Required actions>
**1)** Reproduce the Wardley Maps post word for word, starting at the words "Wardley Maps –" and ending after "done about it!".
**2)** Continue the post on Wardley Maps, picking up after its last sentence.

Page excerpt>

══════

Wardley Maps – Simon Wardley

Thanks to Younès, I have discovered a few years ago the concept of “Wardley Maps”.

I’m far from mastering this and I still have a lot of readings to be done about it!

Though, I believe any one working with Software or Product (or both!) should give it a try! And who best than Simon Wardley himself to convince you?
Take 40 min of your time for this conference: It’s as fun as a one man show, yet as instructive as a whole book!

Once you’re done with the conf, you might be hungry for more of that! And this part is written as a book here: On being lost. Chapter 1 | by swardley | wardleymaps | Medium

Once you have have seen the conference (at least), you can click on “read more bellow” to be spoiled on my own take away (memos) from Wardley Maps.


Take away are still in progress…

The Strategy Cycle

  1. The game
    • Purpose – Moral imperatives
  2. Observe
    • Landscape – The environment you will compete against
    • Climatic patterns – Things that change in the environment
  3. Orient
    • Doctrine – The way you organize yourself
  4. Decide
    • Leadership – Context specific gameplay

The why of Purpose (win the game) vs. the Why of Movements (why such action here and there?)

Situational Awareness

How do we observe the Landscape?

To navigate, you can either learn text stories… or use a visual map.

Business still uses text too often.

══════

Extracted information>
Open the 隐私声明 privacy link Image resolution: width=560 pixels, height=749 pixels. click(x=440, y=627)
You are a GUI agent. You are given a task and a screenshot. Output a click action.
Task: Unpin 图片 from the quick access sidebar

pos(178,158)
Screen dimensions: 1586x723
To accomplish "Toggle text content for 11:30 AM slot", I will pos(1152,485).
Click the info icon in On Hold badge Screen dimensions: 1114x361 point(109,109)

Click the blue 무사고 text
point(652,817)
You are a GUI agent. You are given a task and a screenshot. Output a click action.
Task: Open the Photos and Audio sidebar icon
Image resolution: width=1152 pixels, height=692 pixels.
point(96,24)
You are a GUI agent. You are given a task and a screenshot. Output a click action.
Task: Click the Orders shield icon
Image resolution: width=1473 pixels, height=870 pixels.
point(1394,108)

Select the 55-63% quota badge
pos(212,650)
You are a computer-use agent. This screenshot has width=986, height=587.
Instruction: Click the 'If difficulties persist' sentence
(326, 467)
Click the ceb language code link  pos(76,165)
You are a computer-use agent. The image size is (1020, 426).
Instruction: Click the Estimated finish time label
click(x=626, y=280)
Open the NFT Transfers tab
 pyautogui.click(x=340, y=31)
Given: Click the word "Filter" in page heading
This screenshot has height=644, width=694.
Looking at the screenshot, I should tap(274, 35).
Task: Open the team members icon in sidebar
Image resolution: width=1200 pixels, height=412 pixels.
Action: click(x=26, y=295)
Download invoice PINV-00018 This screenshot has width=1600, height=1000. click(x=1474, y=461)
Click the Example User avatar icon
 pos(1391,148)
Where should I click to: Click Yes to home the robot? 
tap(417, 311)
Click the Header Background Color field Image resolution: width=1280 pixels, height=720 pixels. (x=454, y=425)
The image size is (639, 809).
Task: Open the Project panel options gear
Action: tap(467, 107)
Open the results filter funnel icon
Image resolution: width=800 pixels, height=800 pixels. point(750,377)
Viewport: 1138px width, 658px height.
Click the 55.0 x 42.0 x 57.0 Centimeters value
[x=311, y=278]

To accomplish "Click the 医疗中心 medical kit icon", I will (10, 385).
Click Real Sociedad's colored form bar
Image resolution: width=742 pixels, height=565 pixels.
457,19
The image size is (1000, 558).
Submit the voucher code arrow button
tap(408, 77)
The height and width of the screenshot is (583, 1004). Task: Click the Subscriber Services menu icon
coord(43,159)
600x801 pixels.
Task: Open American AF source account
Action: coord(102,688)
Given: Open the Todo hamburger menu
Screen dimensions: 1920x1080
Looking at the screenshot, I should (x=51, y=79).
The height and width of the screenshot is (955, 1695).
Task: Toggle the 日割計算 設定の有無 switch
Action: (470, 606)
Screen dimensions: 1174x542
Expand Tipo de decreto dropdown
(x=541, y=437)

══════

Per-task answers>
**1)**
Wardley Maps – Simon Wardley

Thanks to Younès, I have discovered a few years ago the concept of “Wardley Maps”.

I’m far from mastering this and I still have a lot of readings to be done about it!

**2)**
This make me think of what I read in “Thinking Fast & Slow” (Daniel Kahneman): Our brain is made in such a way that we not only need to find causalities for everything, but it is extremely difficult for us to avoid it. Many situations are only little impacted by “magic strategies” and mainly impacted by a randomness of events (or shall we call it “luck”). Simon W. explain it in another way with chess: If we were constraint to play chess without visual maps, we would analyze sequences of movements and try to identify “secret [sequences] of success”. Unfortunately, our brain still want to believe in these “secret of success” formulas. That is why they are so popular (books about leadership holding the truth on how to be successful — haha). Though mapping are more rational, yet more difficult than applying a magic formulas and blaming external events or un-luckiness in case of failure. This makes me think of “From good to Great” (James C. Collins): the mirror versus the windows.

Back to Situational Awareness (SA): Low SA will always lose against high SA.

if you play chess without seen the board against someone who sees it… you’ll lose!

Maps…

…have to be

  • Visual
  • Context Specific
  • have position (North East West South)
  • with an Anchor
  • showing movement

Diagrams are not maps: They don’t have position (you can move each component anywhere without changing the meaning) neither movements (you don’t see how things evolve).

Mapping for business can be arranged as follwing:

  • Positioning relative to your customer outcomes (how visible/close it a component to the final user).
  • Movement relative to the evolution pattern (from Genesis to commodity) of the component.